Tuesday, 21 July 2015 22:54
LONDON: Sterling fell more than 1 percent against the euro in choppy trade on Tuesday, with currency moves exaggerated by low liquidity as traders head off on their summer holidays.
The pound reached a 7-1/2-year high against the euro on Friday as investors refocused on the diverging interest rate paths of the UK and euro zone, having for months been distracted by Greece’s debt crisis.
Most strategists reckon the single currency still has further to fall against sterling, with the European Central Bank pumping 60 billion euros into the economy every month and with the Bank of England expected to start raising rates by the first quarter of next year.
But with some caution ahead of minutes from the BoE’s latest policy meeting due on Wednesday morning, the pound weakened to 70.33 pence per euro on Tuesday, making a euro worth just over a penny more than Friday’s trough.

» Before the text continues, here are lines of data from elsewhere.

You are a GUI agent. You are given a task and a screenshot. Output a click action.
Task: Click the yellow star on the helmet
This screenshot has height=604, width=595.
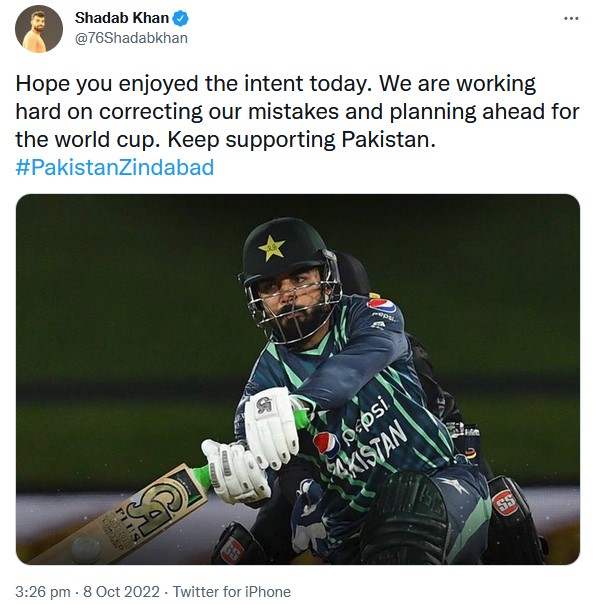(272, 247)
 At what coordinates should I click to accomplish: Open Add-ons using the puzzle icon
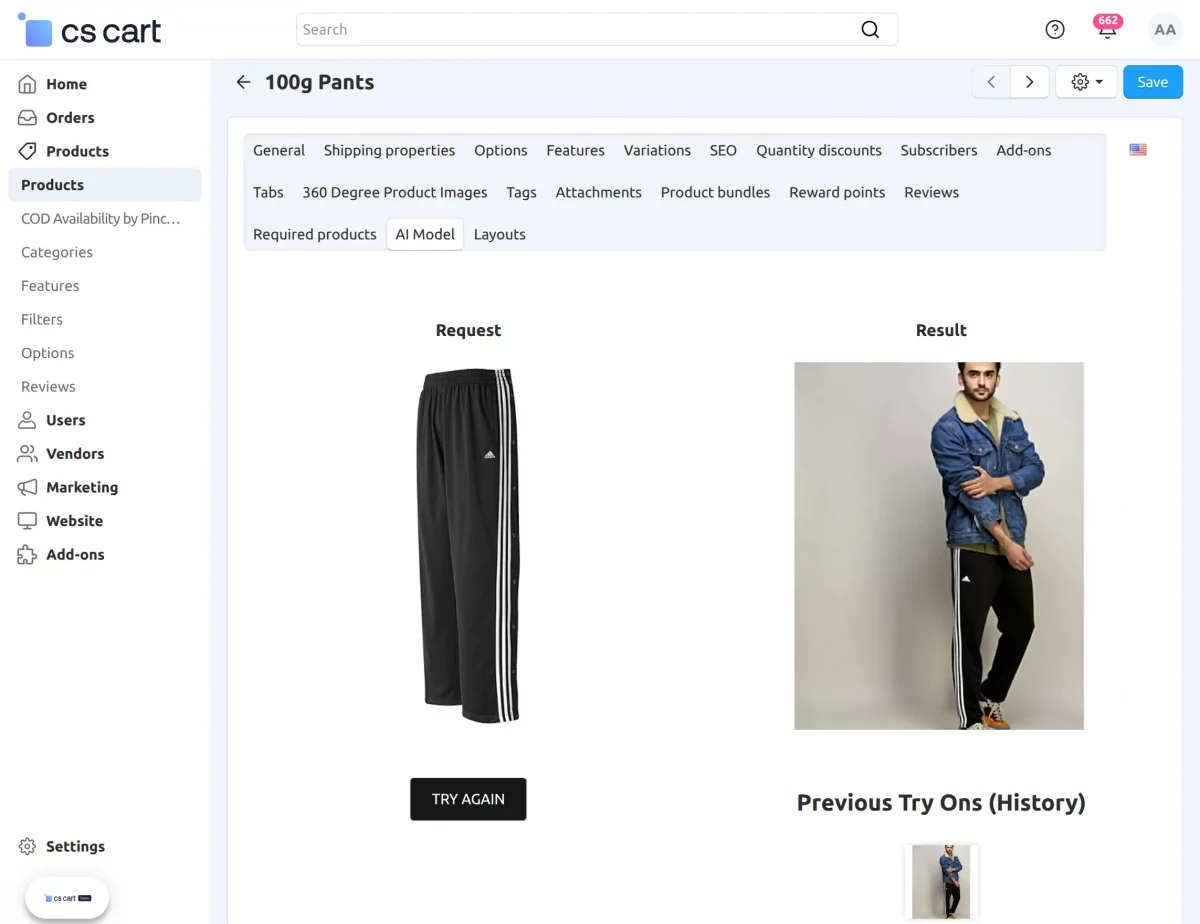coord(29,554)
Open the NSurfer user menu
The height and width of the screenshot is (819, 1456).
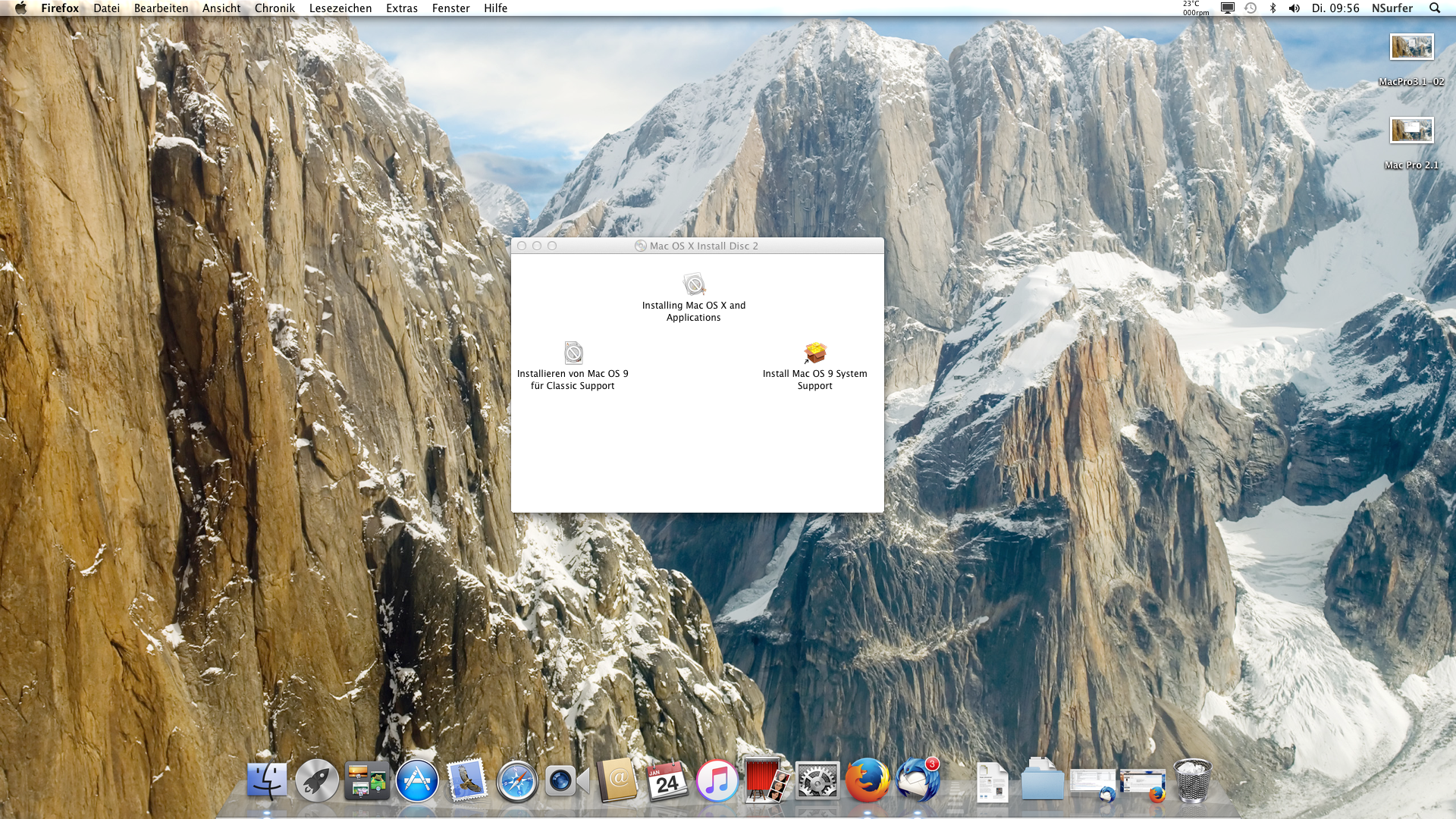coord(1392,8)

“I don’t think there’s anything that justifies that from a fundamental point of view,” said Barclays FX strategist Hamish Pepper. “I think it’s a reflection of the lower liquidity you have at this time of year, as we’re in school holidays.”
“It was probably a relatively small move that ended up being exacerbated by stop-losses, accelerating the move higher in euro/sterling.
There’s nothing about today’s price action that changes the longer-term picture of more euro weakness.”
Against the dollar, sterling was flat at $ 1.5566. Earlier, data showing government borrowing had fallen to its lowest in seven years barely failed to have any impact on the pound, as traders focused instead on Wednesday’s minutes.
Markets took comments last week from BoE Governor Mark Carney as pointing to a rise in interest rates as soon as November or February, when the bank releases its quarterly Inflation Reports.
Carney’s comments followed a surprisingly hawkish tone from outgoing MPC member David Miles.
“People get very excited about rate hikes, and we managed to talk about that because the noise of Greece had died down, and suddenly we had the change by Miles,” said HSBC’s global head of FX research David Bloom.
“We’ve got a big current account deficit and an EU referendum and that will keep undermining sterling, so every time you get really bullish on it, it will just disappoint you.”